Oggi dalla Grecia non parte un governo, ma si scatena l’urlo dei miserabili e degli oppressi, che trapassa pure le orecchie dei sordi! Ad Atene c’eravamo tutti: italiani, spagnoli, tedeschi, francesi e uomini da tutte le parti del mondo; e contestualmente i militanti di Syriza da tempo vanno in giro per l’Europa a portare il vento che soffia da là, a scapito di salute e sanità mentale: perché a parlare con la sinistra italiana si va in esaurimento dei nervi.

Oggi tutti siamo chiamati a capire quale sia il modo di affiancarsi ai Greci grimaldello d’ Europa, dando linfa vitale e nuove energie a quel cammino tanto antico quanto attuale che è quello dell’uomo verso la vera umanità.
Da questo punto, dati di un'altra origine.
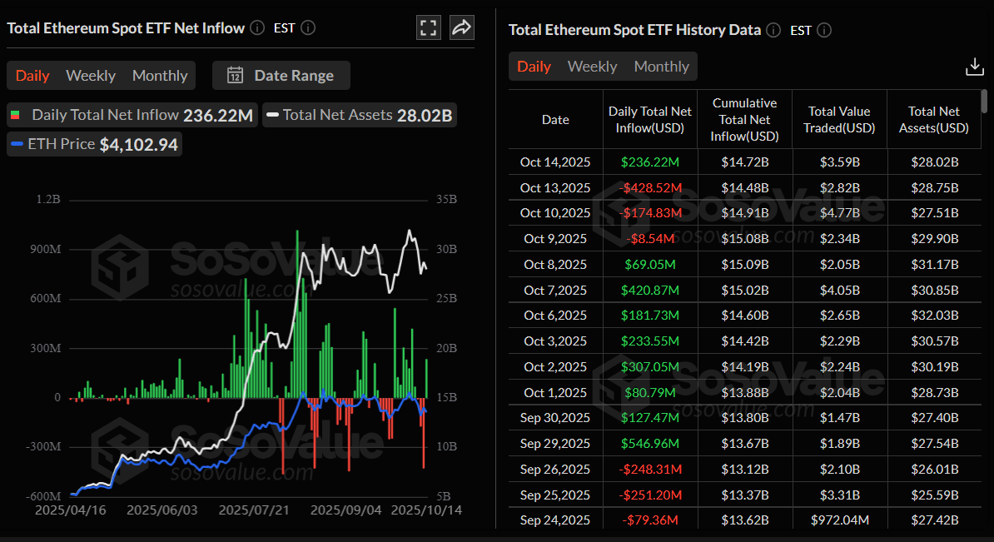994x542 pixels.
Task: Click info icon beside History Data title
Action: 773,30
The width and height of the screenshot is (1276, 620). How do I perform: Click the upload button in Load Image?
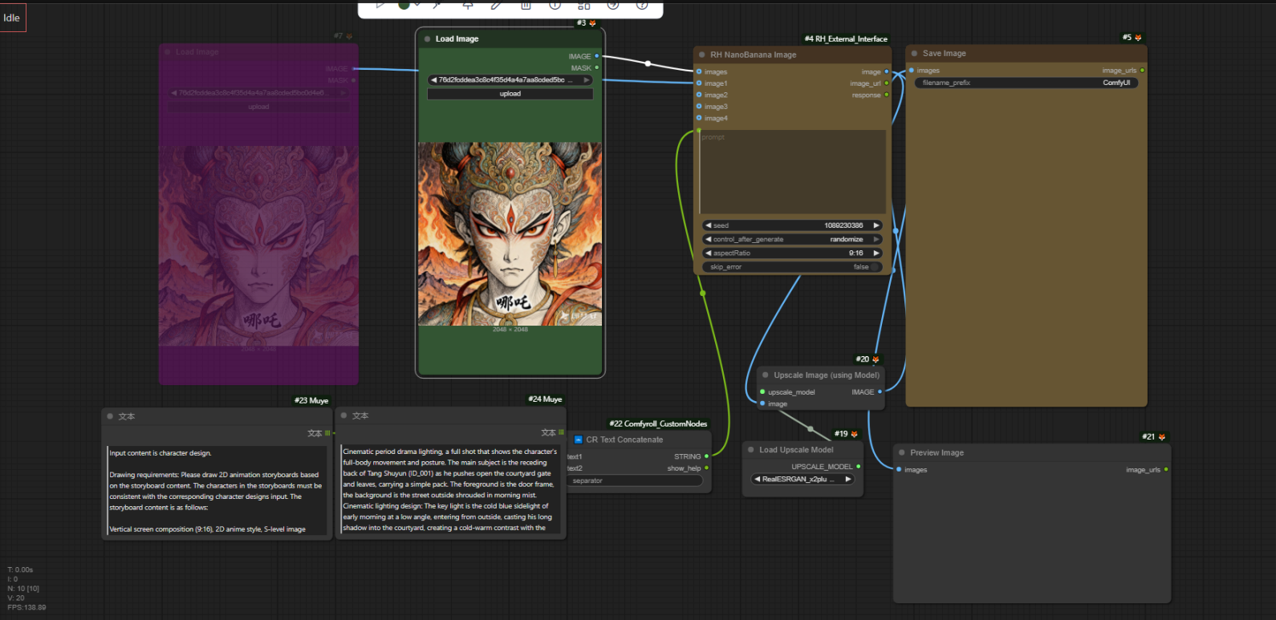(510, 94)
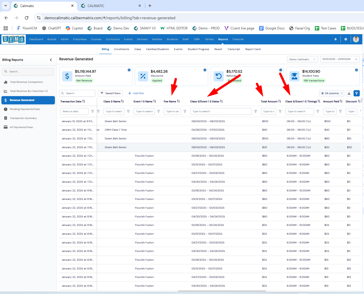Click filter icon beside Fee Name search
The width and height of the screenshot is (364, 294).
[185, 111]
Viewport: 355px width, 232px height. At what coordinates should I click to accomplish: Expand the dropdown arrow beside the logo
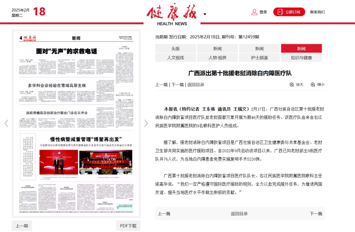pos(205,14)
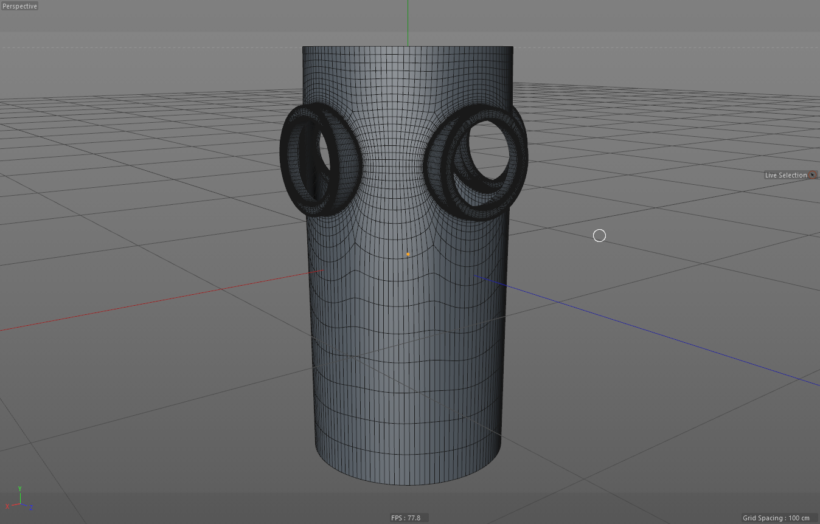
Task: Click the blue Z label on axis gizmo
Action: click(31, 508)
Adesso, come scriveva Altiero Spinelli nel lontano 1943, la linea di divisione tra partiti progressisti e partiti reazionari cade non lungo la linea formale della maggiore o minore democrazia, del maggiore o minore socialismo da istituire, ma lungo la nuovissima linea che separa coloro che concepiscono, come campo centrale della lotta quello antico, cioè la conquista e le forme del potere politico nazionale, e quelli che vedranno come compito centrale la creazione di un solido stato internazionale, che indirizzeranno verso questo scopo le forze popolari e, anche conquistato il potere politico nazionale, lo adopereranno in primissima linea come strumento per realizzare l’unità internazionale.

Che oggi si chiama Europa dei Popoli e parte, ancora una volta, da Atene.